Having made over 10 million since its 2006 West End debut with the highest advance sales in history, there’s no denying the popularity of Eleanor Bergstein’s classic coming-of-age tale, yet there’s frustration that it doesn't adapt the familiar fable for the stage rather than a scene-for-scene transfer of the movie, regardless of whether it works theatrically.
Dirty Dancing – The Classic Story on Stage does what it says on the tin. It puts the film in front of your eyes, hampering it to perform as well as its celluloid counterpart, with Federico Bellone’s directing feeling lazy and unimaginative.
There’s a missed opportunity to branch out and showcase more of the underlying socio-political backdrop to the original, which infringes on feminism, abortion and the rigid class divide of 1960s America which was gearing up for generational revolution – and the hampered, additional campfire scene should be wiped out.
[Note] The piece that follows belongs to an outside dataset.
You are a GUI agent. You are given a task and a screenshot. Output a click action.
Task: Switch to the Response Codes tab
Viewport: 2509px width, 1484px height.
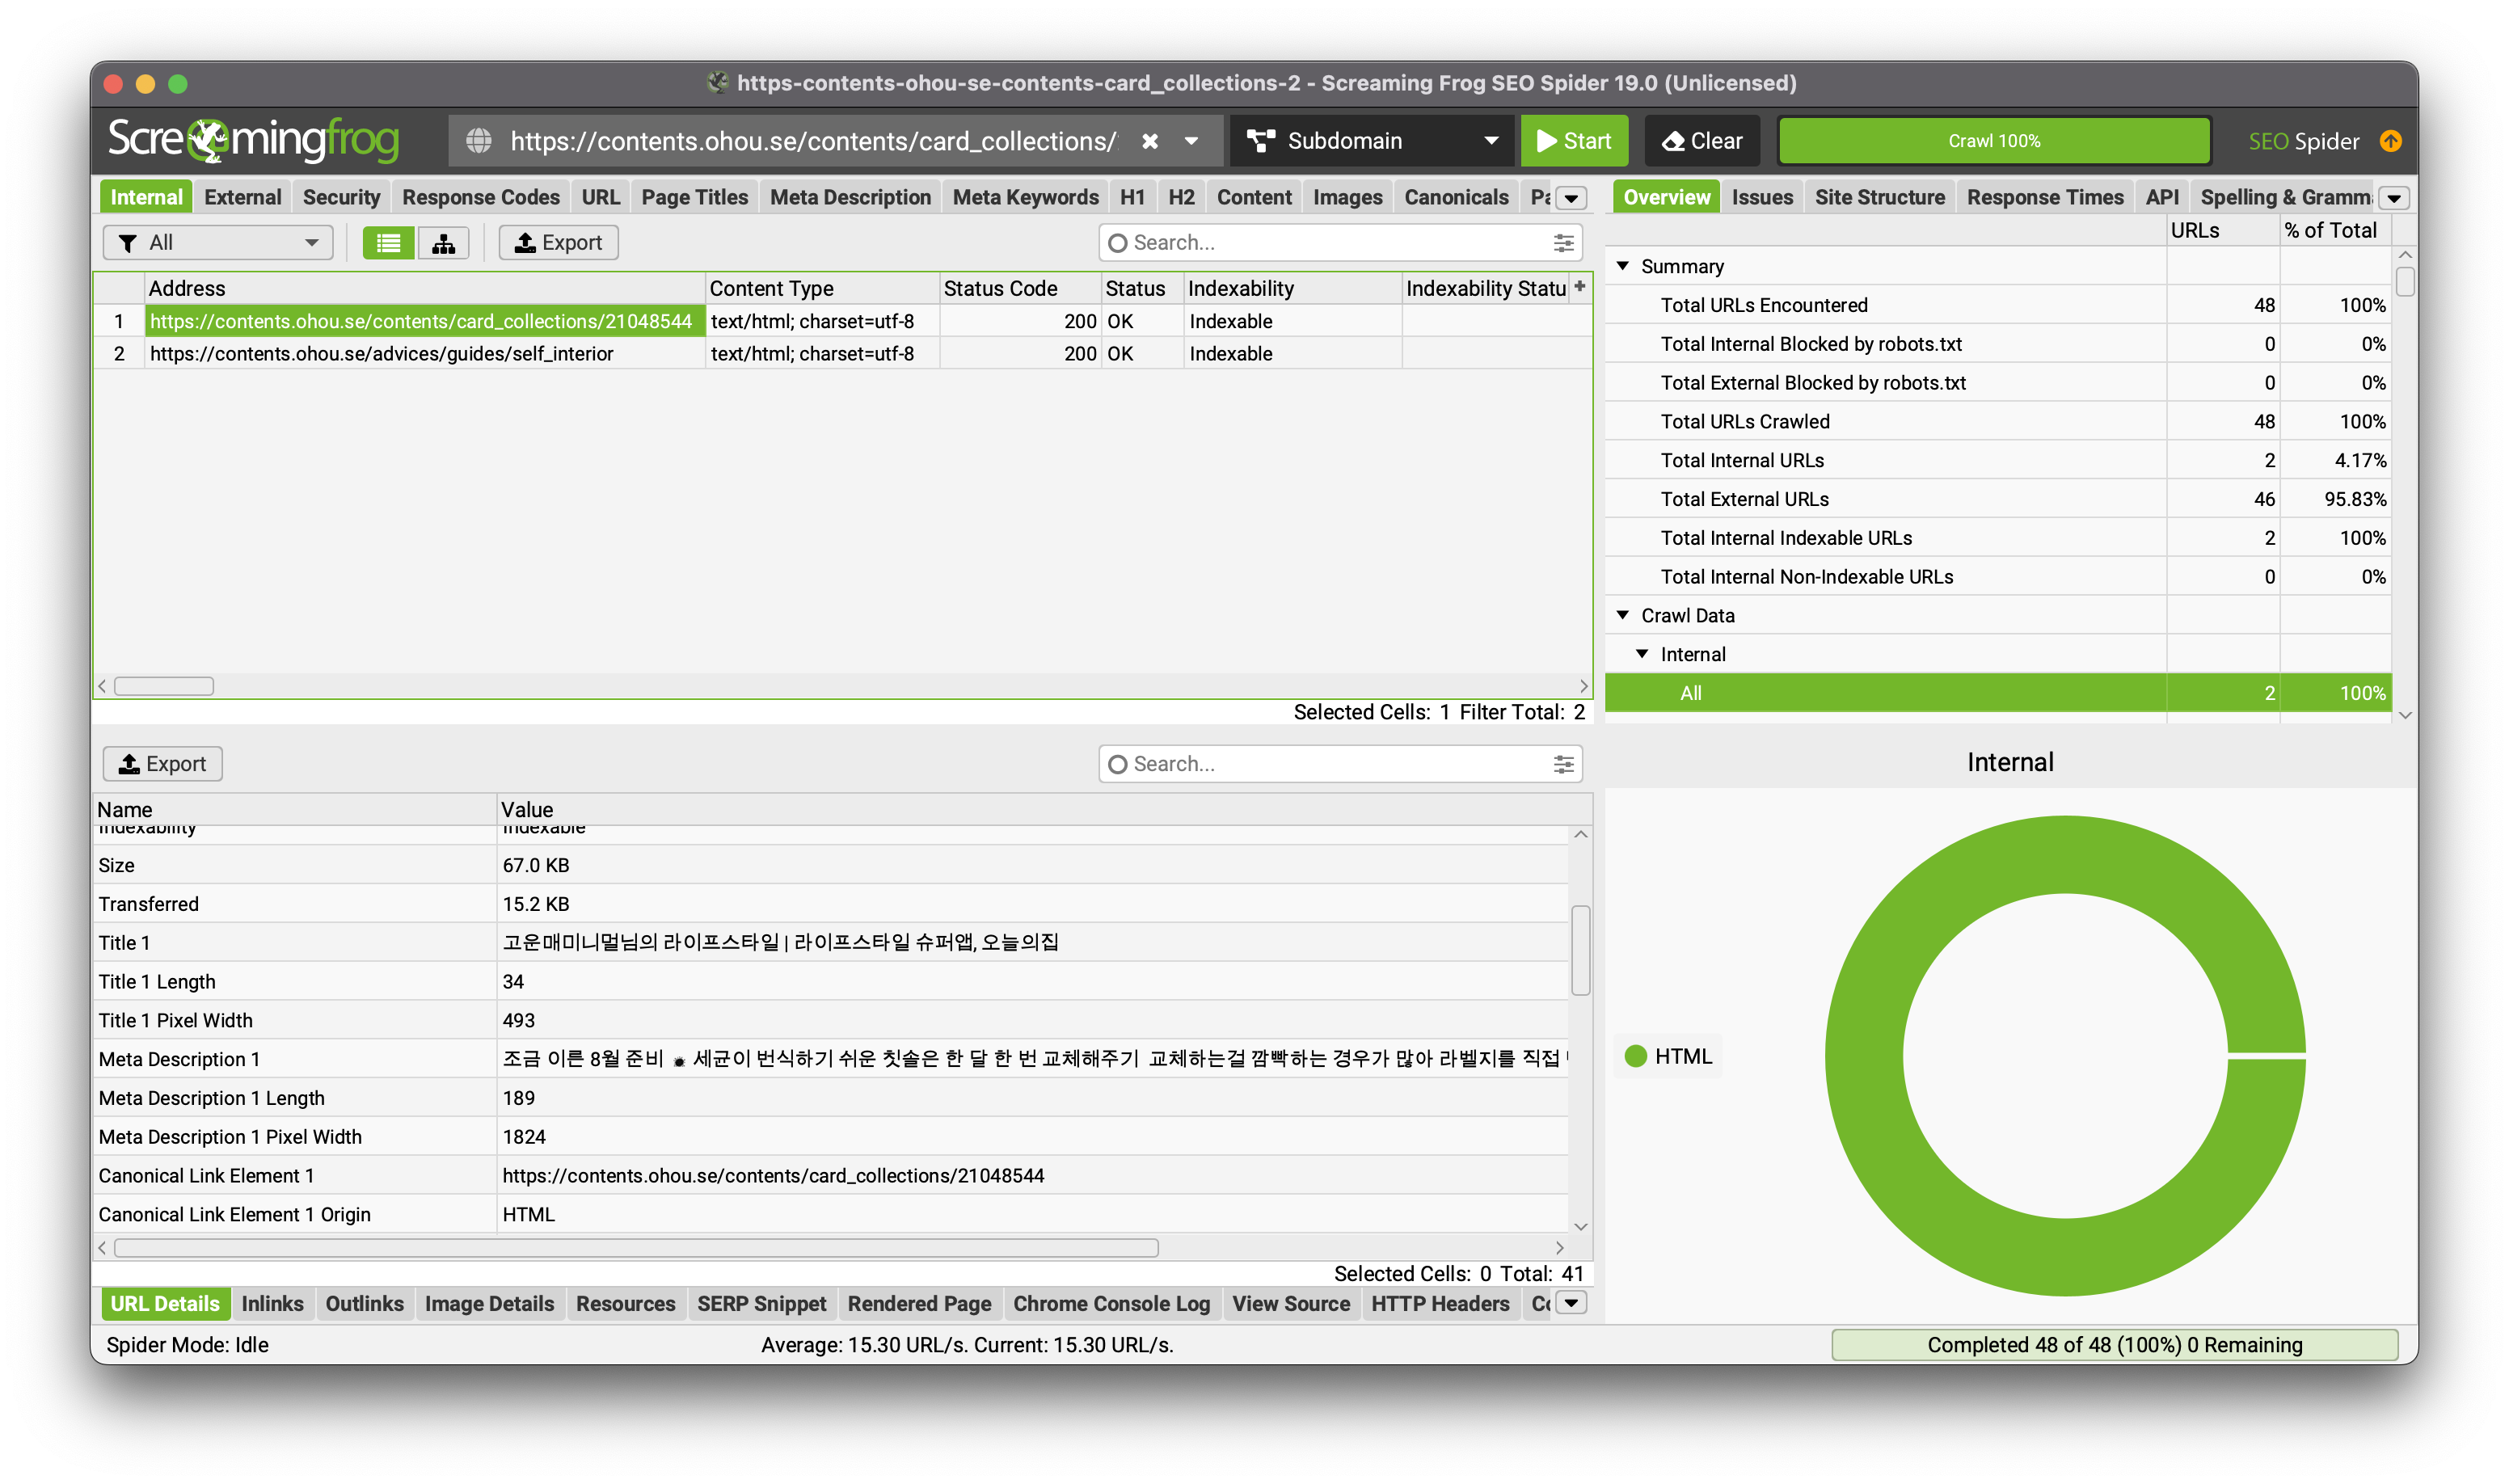(x=480, y=197)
Most of the characters are cookie cutter variations on clichés or characterisations from the film, however Carlie Milner’s Penny adds a bit of clout despite the little room given to her story.
But regardless of the faults at its heart, it’s not stopping the crowds clambering in and their reward is a talented, energetic cast headed by Lewis Griffiths and Katie Eccles who manage electric on-stage chemistry amidst Gillian Bruce’s fluid and thrilling choreography.
Eccles may be slight, but she has a powerful comic heart and great physicality in her journey from sheltered virgin to confident young woman, albeit never quite mastering the sensuality of the moves. This juxtaposes well with Lewis Griffiths’ Johnny – a strutting peacock of attitude that ebbs away as his guard is dropped in a charismatic performance (and admirable coping with the inevitable whoops!).
Michael Kent’s Billy and Sophia Mackay’s Elizabeth belt out the live tunes when it’s required (there’s no logic, just go with it) with a sound that peaks and troughs in success, and filler moments in the drawn-out second act are awkward, like some half-hearted audience participation in Kellerman’s rainy-day games, by this point everyone just wanting to see that signature lift, which is a pay-off, with Griffiths able to sustain the moment for the hungry eyed audience to enjoy.
This isn’t a clever, groundbreaking or hugely inspiring production, in fact it’s severely flawed, yet it remains highly entertaining – it just wants you to have the time of your life and escape reality for a few hours. So, go shake your maracas.
At the Edinburgh Playhouse until 17 June, then Glasgow King’s Theatre, 19 – 24 June.